30. Elle relève que, par une décision du 26 mars 2013, la Cour a décidé de rayer cette affaire du rôle au motif que les parties avaient conclu un règlement amiable au terme duquel le Gouvernement s’était engagé à verser au requérant les sommes de cinq mille deux cents euros (EUR) pour dommage moral et mille EUR pour frais et dépens et que le requérant avait renoncé à toute autre prétention à l’encontre du Portugal à propos des faits à l’origine de sa requête.
31. La Cour n’aperçoit pas de lien de causalité entre le dommage matériel postulé et les violations de la Convention constatées.
32. S’agissant du dommage moral, la Cour rappelle qu’elle a déjà, à plusieurs reprises, déclaré irrecevables des requêtes mettant en cause la durée de procédures internes, en l’absence d’un rapport raisonnable de proportionnalité entre l’enjeu de la procédure interne litigieuse et celui porté devant elle. Elle a notamment relevé, dans ces décisions d’irrecevabilité, que les requérants en cause, de par leur usage intensif de procédures judiciaires allant jusqu’à la saisine d’une cour internationale, contribuaient à son engorgement, alors que de nombreuses requêtes soulevant de graves problèmes des droits de l’homme sont pendantes devant elle (voir, Jenik c.

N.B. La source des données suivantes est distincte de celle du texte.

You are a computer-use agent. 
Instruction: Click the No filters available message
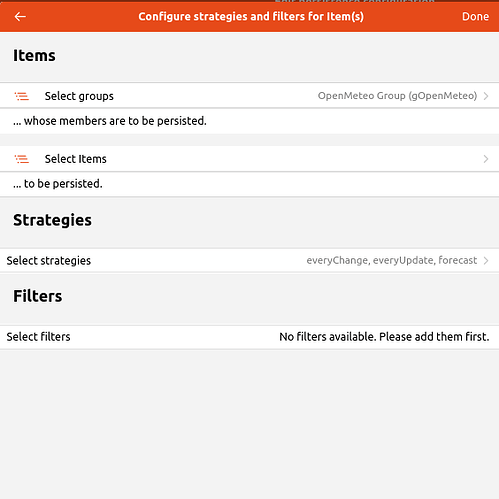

Autriche (déc.), nos 37794/07, 11568/08, 23036/08, 23044/08, 23047/08, 23053/08, 23054/08 et 48865/08, § 65, 20 novembre 2012 ; Dudek c. Allemagne (déc.), no 12977/09, 15856/09, 15892/09, 16119/09, 23 novembre 2010 et Bock c. Allemagne (déc.), no 22051/07, 19 janvier 2010). Moins de quatre mois après le règlement amiable intervenu dans le cadre de la requête no 33100/12, la requérante a saisi la Cour, par l’intermédiaire du même avocat, d’une requête portant sur les mêmes faits et soulevant des griefs uniquement fondés sur la durée de la procédure, une question tranchée à maintes reprises par la Cour y compris en ce qui concerne l’Etat défendeur. Dans ces conditions, la Cour estime qu’il n’y a pas lieu d’octroyer à la requérante de sommes au titre de l’article 41 de la Convention (Ioannis Athanasiadis et autres c. Grèce, no 45823/08, § 43, 18 avril 2013).
32. La Cour rappelle par ailleurs que l’allocation de frais et dépens au titre de l’article 41 présuppose que se trouvent établis leur réalité, leur nécessité et, de plus, le caractère raisonnable de leur taux (Iatridis c. Grèce, (satisfaction équitable) [GC], no 31107/96, § 55, CEDH 2000-XI). Compte tenu des circonstances de l’espèce et de sa jurisprudence en la matière, elle estime raisonnable de ne rien accorder pour les frais et dépens.
PAR CES MOTIFS, LA COUR, À L’UNANIMITÉ,
1. Déclare la requête recevable ;
2. Dit qu’il y a eu violation de l’article 6 § 1 de la Convention ;
3. Dit qu’il y a eu violation de l’article 13 de la Convention ;
4. Dit que le constat de la violation constitue en soi une satisfaction équitable suffisante pour le dommage moral éventuellement subi par la requérante.
5. Rejette la demande de satisfaction équitable pour le surplus.
Fait en français, puis communiqué par écrit le 12 novembre 2015, en application de l’article 77 §§ 2 et 3 du règlement de la Cour.